C’est un petit bijou de lecture (ou de relecture) à ne pas manquer. Un pur moment de bonheur que ce concentré, cet élixir d’amour de la vie animale sous toutes ses formes, tout ce qui trotte, grouille, rampe, plonge, saute, serpente, vole… L’ouvrage livre la quintessence d’existences en définitive pas si ordinaires puisqu’échappant à qui ne prend jamais le temps d’observer.
Homeric nous livre ici un magistral regard sur la nature, flore et faune entendues, plein de lyrisme et de poésie. Un enchantement. Tournant casaque, il délaisse pour une fois son cher cheval pour s’intéresser à ces petites créatures qui à nos côtés, au-dessus de nos têtes ou sous nos pieds naissent, vivent, aiment et meurent, se battant pour survivre. Et qui tuent aussi avec une incroyable cruauté. Chez eux aussi Eros n’est jamais très loin de Thanatos mais on pardonne volontiers leur férocité : eux agissent toujours par nécessité.
D’une écriture ciselée, avec toujours le mot juste, l’image ajustée, le nuancier approprié, l’écrivain-journaliste nous fait partager sa complicité d’avec son prochain rustique. Son regard et sa plume ruissellent d’empathie pour ces petits êtres à pattes, à plumes, à poils, à écailles, à ailes et à élytres. Il les débusque avec précaution, les observe avec délectation, les décrit avec une infinie tendresse. Y compris les insectes nécrophores (amateurs de cadavres). Sujets animés, avez-vous donc une âme… Ses minutieuses explorations de nos écosystèmes sont riches d’enseignements. Ah si les élèves l’avaient pour professeur de sciences naturelles, nul doute qu’ils vénèreraient la matière scientifique autant que celle littéraire !

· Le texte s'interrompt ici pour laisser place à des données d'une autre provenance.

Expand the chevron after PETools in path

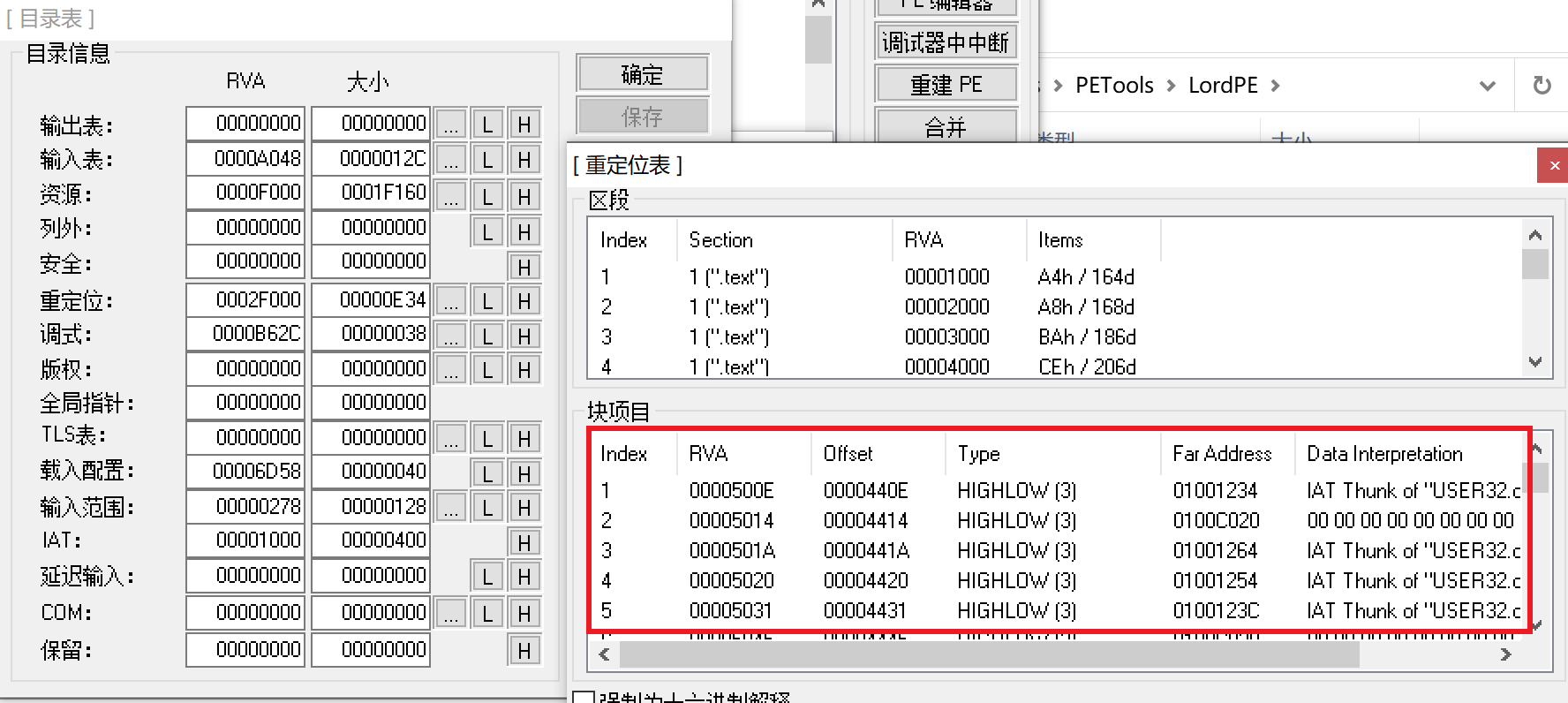click(x=1171, y=86)
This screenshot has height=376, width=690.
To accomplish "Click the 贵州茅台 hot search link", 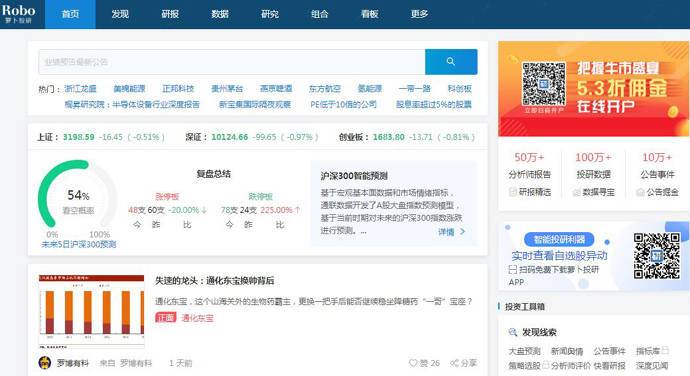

Homeric (pseudonyme que Frédéric Dion adopta en double hommage au poète aveugle ainsi qu’à un certain cheval anglais malchanceux) excelle dans l’art du portrait. On le savait depuis son magnifique hommage à Ourasi, ce trotteur alezan quadruple vainqueur du prix d’Amérique. Dans « D’autres vies que la nôtre », il personnifie ses sujets, révèle leur tempérament, les met en scène comme des vedettes. Ses saynètes tiennent davantage du conte poétique que de la fable moralisatrice (à la Jean de La Fontaine) ou du quatrain à dimension ludique de Guillaume Apollinaire dans son bestiaire. Si l’humour transparaît dans chacun de ces ouvrages, la prunelle d’Homeric est tendre et indulgente, jamais critique. Sauf à l’égard des chasseurs, pêcheurs et autres dispensateurs d’engrais ou de pesticides auxquels l’ex-chroniqueur hippique réserve ses flèches et ses plombs.
Pour décrire ces lilliputiens de nos campagnes, notre ex-citadin devenu un brin misanthrope, juste accompagné de son sympathique rouquin greffier, n’a nul besoin de microscope. Juste d’un peu de patience et d’une ample curiosité. De bonnes chaussures aussi. Il n’est ni savant (encore qu’on apprenne beaucoup dans ses historiettes), ni entomologiste, ni même paparazzi de stars champêtres puisqu’émerveillé par ce qu’il voit il en oublie de déclencher son flash ou d’ajuster la molette de son zoom. Son regard se teinte d’ironie quand sous la carapace ou le pelage de l’animal il débusque l’homme. Notons au passage l’élégance d’Homeric qui dans son ouvrage cite volontiers ses sources et, mieux, donne envie de s’y référer.
Publié chez Grasset, préfacé par Elisabeth de Fontenay essayiste spécialiste des rapports entre hommes et animaux, l’ouvrage compte une quarantaine de chroniques diffusées dans Libération en 2011 et 2012. Une compilation dans laquelle vous trouverez délice à vous (re)plonger, chacune de ces historiettes ouvrant l’appétit pour la suivante. Pour en livrer un aperçu, j’ai retenu la description de deux femelles que tout oppose – au fond comme en l’apparence – la cruelle hermine et l’innocente chauve-souris. Dans la première, par delà son «minois à croquer à la Audrey Hepburn * en fourrure», l’auteur perçoit «une petite Dracula en culotte de velours». Alors que dessinant la seconde, «drapée dans son parapluie d’ailes (…), ses doigts craquant de délicatesse, cinq pinceaux de poupée», il réhabilité au passage un héroïque destin si injustement critiqué.
* Paix à l’âme de l’actrice distinguée, au yeux de biche et au long cou de cygne, égérie de la marque Givenchy à la succession de laquelle seule Inès de la Fressange put à mes yeux prétendre.